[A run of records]
⁂

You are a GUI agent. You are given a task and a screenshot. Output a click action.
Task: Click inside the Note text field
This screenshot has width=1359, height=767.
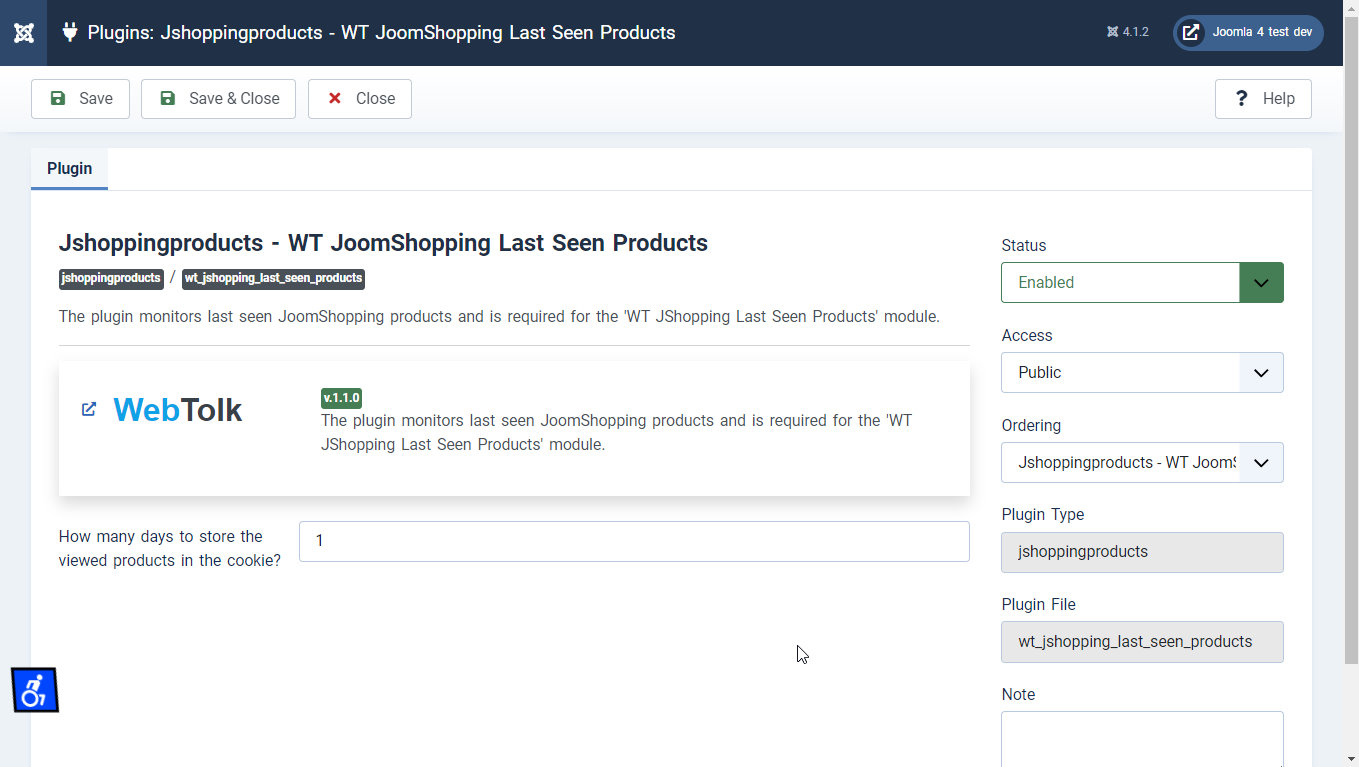click(1141, 738)
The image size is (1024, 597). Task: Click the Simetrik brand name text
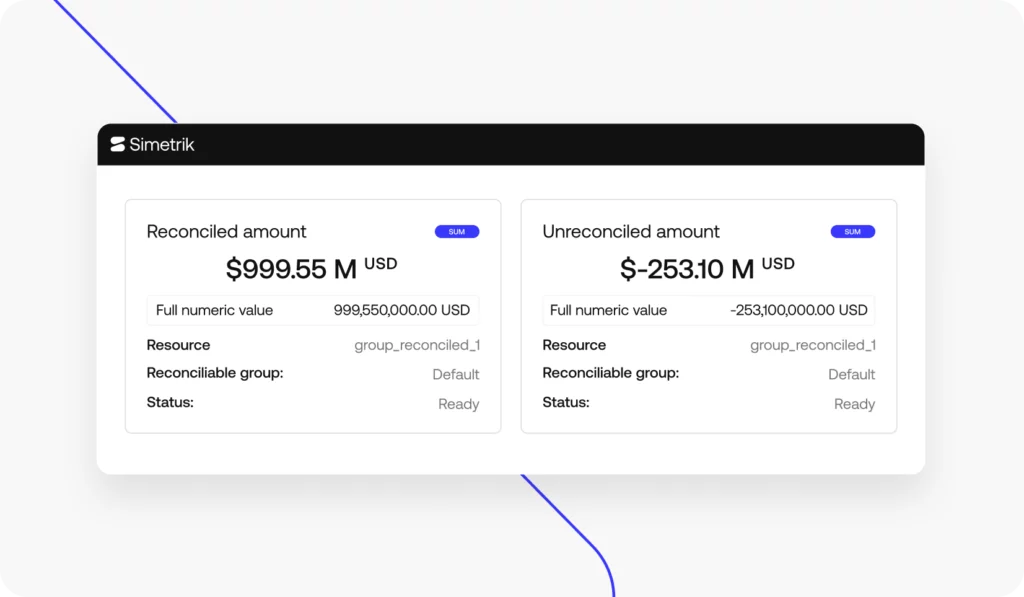coord(162,144)
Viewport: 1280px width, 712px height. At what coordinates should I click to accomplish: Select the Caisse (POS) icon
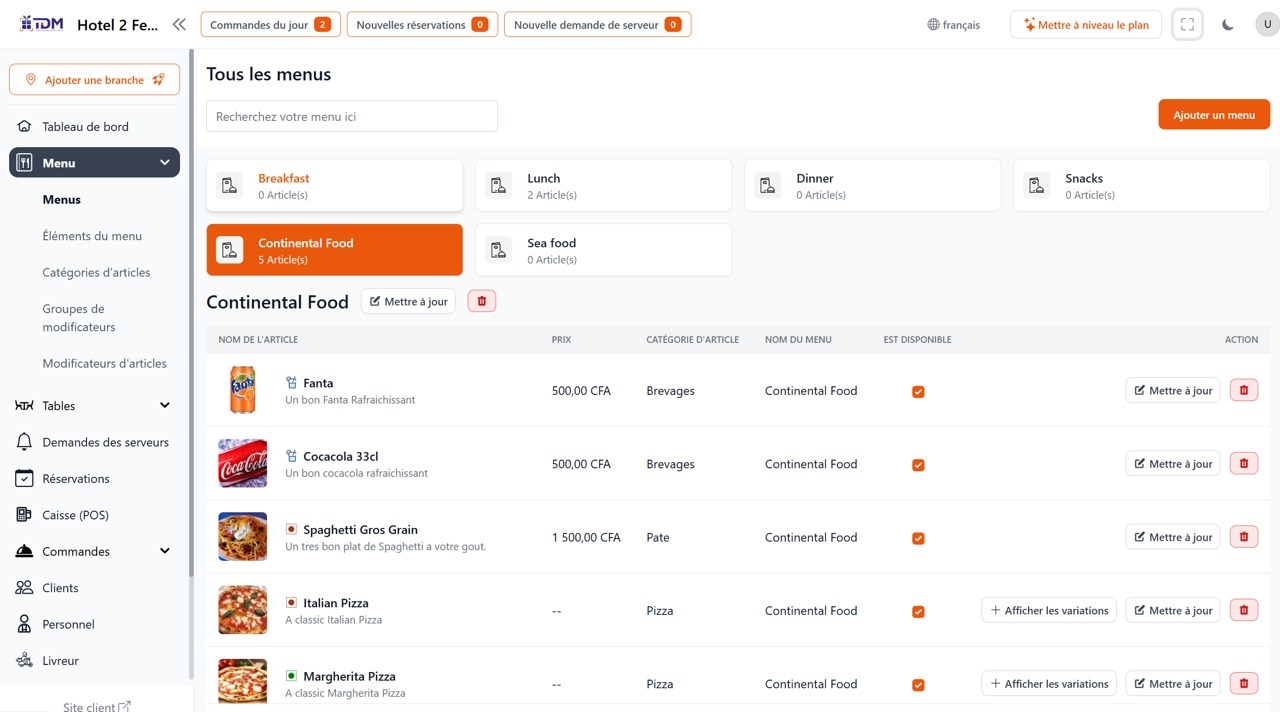24,514
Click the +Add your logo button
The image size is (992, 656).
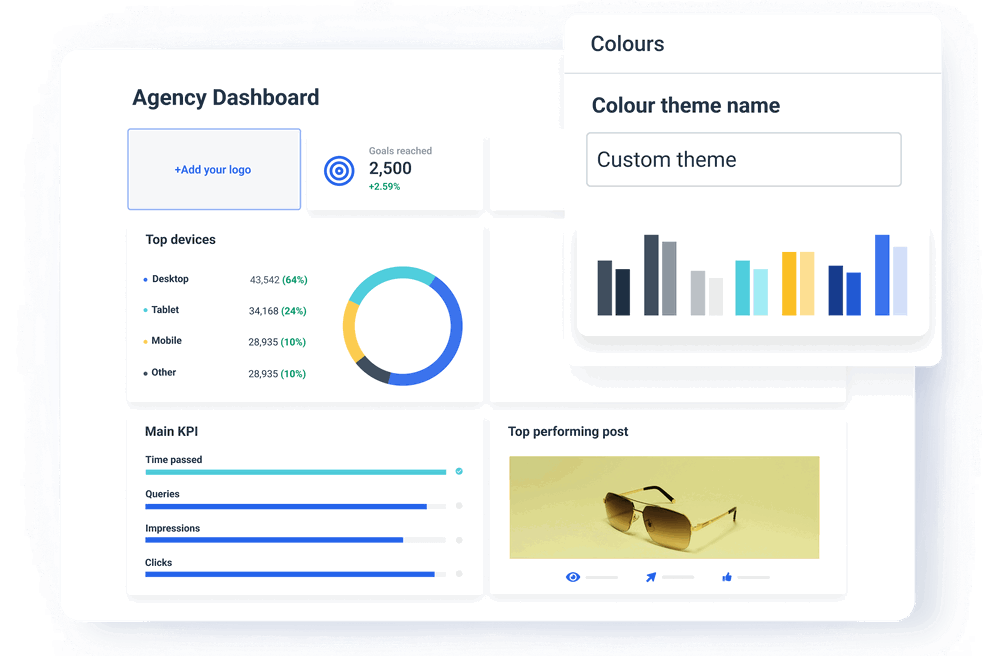tap(213, 169)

⁂

Set problem:
Copy these entries word for word, leaving out the pictures.

Exercise output:
You are a GUI agent. You are given a task and a screenshot. Output a click action.
Task: Click inside the Note text field
This screenshot has width=1359, height=767.
click(1141, 738)
The image size is (1024, 597). Task: Click the Simetrik brand name text
coord(162,144)
Viewport: 1280px width, 712px height. At what coordinates should I click to accomplish: Select the Caisse (POS) icon
24,514
Click the +Add your logo button
The image size is (992, 656).
tap(213, 169)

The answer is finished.